*** MATERIAL FOR THIS EXERCISE

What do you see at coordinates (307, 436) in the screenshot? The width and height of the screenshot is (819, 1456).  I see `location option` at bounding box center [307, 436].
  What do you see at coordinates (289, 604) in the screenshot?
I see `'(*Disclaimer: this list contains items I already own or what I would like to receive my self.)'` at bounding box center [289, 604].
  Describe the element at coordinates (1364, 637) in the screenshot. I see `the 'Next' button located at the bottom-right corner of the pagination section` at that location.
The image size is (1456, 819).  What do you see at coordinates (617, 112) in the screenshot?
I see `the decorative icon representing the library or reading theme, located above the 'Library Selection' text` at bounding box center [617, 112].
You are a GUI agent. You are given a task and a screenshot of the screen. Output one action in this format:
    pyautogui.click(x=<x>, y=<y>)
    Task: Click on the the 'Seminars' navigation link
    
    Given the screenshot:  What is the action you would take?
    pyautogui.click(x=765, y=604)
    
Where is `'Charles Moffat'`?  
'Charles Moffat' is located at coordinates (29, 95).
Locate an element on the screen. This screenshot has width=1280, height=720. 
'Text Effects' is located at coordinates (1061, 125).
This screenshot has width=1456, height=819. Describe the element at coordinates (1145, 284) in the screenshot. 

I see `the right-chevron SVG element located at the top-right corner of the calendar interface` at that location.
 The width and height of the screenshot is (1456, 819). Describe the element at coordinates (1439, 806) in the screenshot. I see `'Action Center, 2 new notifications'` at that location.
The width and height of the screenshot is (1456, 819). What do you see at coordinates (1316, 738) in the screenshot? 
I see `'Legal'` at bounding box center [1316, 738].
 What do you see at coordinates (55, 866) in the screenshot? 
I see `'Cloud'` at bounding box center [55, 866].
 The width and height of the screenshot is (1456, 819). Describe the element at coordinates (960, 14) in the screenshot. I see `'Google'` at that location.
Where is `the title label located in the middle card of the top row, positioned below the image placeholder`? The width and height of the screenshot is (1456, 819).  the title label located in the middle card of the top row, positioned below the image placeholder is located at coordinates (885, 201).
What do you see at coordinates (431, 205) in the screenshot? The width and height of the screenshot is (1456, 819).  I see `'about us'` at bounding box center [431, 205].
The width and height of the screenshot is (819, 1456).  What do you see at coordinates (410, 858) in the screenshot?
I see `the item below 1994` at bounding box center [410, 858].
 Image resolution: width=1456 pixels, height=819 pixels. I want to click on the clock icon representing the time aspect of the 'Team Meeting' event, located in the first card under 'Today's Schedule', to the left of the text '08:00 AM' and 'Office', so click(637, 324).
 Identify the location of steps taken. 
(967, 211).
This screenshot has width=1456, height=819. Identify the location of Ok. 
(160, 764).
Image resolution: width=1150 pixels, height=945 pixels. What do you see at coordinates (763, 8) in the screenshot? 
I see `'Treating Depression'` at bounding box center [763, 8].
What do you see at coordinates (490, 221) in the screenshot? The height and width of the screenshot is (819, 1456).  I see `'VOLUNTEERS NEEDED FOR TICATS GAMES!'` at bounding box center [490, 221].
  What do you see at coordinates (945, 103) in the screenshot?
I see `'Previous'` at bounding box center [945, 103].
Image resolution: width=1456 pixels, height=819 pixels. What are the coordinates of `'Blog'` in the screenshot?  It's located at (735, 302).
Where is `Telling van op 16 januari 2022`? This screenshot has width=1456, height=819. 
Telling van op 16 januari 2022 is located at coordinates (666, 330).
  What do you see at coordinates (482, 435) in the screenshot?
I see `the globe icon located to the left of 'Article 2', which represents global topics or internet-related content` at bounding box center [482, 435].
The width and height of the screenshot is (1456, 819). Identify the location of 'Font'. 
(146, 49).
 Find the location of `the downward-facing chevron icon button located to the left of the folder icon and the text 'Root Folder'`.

******

Copy word for word the lines above, starting at the line containing "This screenshot has width=1456, height=819. Identify" and ending at the line containing "center [763, 8].", with both of those lines included.

## FULL RESPONSE
This screenshot has width=1456, height=819. Identify the location of Ok. 
(160, 764).
Image resolution: width=1150 pixels, height=945 pixels. What do you see at coordinates (763, 8) in the screenshot? 
I see `'Treating Depression'` at bounding box center [763, 8].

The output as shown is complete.